* _Required action_
Copy exactly, and only, the lines from the one containing "Switch to the 插入 ribbon tab" through the last line of the records below.

(Stored records)
Segment Open
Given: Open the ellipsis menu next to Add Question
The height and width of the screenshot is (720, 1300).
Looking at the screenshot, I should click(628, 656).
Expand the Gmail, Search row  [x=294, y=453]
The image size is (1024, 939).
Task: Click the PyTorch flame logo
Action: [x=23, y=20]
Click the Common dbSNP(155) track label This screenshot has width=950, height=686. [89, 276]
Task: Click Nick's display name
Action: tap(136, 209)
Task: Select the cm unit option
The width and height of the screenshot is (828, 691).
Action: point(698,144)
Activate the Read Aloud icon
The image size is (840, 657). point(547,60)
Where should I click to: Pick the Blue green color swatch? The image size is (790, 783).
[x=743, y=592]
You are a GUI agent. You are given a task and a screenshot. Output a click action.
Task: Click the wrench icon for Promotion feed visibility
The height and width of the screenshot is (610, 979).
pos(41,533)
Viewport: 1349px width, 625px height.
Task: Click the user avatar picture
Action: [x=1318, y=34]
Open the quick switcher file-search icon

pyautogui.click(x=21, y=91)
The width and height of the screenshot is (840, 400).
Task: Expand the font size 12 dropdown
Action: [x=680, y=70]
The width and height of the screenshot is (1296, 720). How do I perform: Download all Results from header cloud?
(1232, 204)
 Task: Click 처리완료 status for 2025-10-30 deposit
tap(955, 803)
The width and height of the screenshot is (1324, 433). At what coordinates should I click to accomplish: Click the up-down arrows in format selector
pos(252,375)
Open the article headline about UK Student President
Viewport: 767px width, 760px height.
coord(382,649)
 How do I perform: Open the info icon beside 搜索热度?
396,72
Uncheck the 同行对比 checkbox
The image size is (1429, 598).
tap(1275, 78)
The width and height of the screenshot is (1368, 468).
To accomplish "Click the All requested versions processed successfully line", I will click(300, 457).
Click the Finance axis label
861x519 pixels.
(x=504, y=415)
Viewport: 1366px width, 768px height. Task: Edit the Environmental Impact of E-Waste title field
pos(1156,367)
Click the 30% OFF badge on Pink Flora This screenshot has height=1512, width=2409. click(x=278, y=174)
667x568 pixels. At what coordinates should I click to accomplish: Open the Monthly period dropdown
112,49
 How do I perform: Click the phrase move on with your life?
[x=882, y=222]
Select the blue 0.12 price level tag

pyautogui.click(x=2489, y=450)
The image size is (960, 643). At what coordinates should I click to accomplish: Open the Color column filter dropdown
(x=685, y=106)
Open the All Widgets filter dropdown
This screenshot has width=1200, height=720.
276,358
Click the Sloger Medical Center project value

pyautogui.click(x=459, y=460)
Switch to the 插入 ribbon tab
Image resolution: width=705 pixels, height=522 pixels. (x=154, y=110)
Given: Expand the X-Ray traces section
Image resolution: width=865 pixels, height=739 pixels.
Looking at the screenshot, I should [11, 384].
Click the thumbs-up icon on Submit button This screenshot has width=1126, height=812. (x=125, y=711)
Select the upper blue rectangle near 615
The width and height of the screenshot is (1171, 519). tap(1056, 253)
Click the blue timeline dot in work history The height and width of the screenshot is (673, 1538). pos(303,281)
Segment Closed
* _Exercise solution_
Switch to the 插入 ribbon tab
Image resolution: width=705 pixels, height=522 pixels. (x=154, y=110)
Given: Expand the X-Ray traces section
Image resolution: width=865 pixels, height=739 pixels.
Looking at the screenshot, I should [11, 384].
Click the thumbs-up icon on Submit button This screenshot has width=1126, height=812. (x=125, y=711)
Select the upper blue rectangle near 615
The width and height of the screenshot is (1171, 519). tap(1056, 253)
Click the blue timeline dot in work history The height and width of the screenshot is (673, 1538). pos(303,281)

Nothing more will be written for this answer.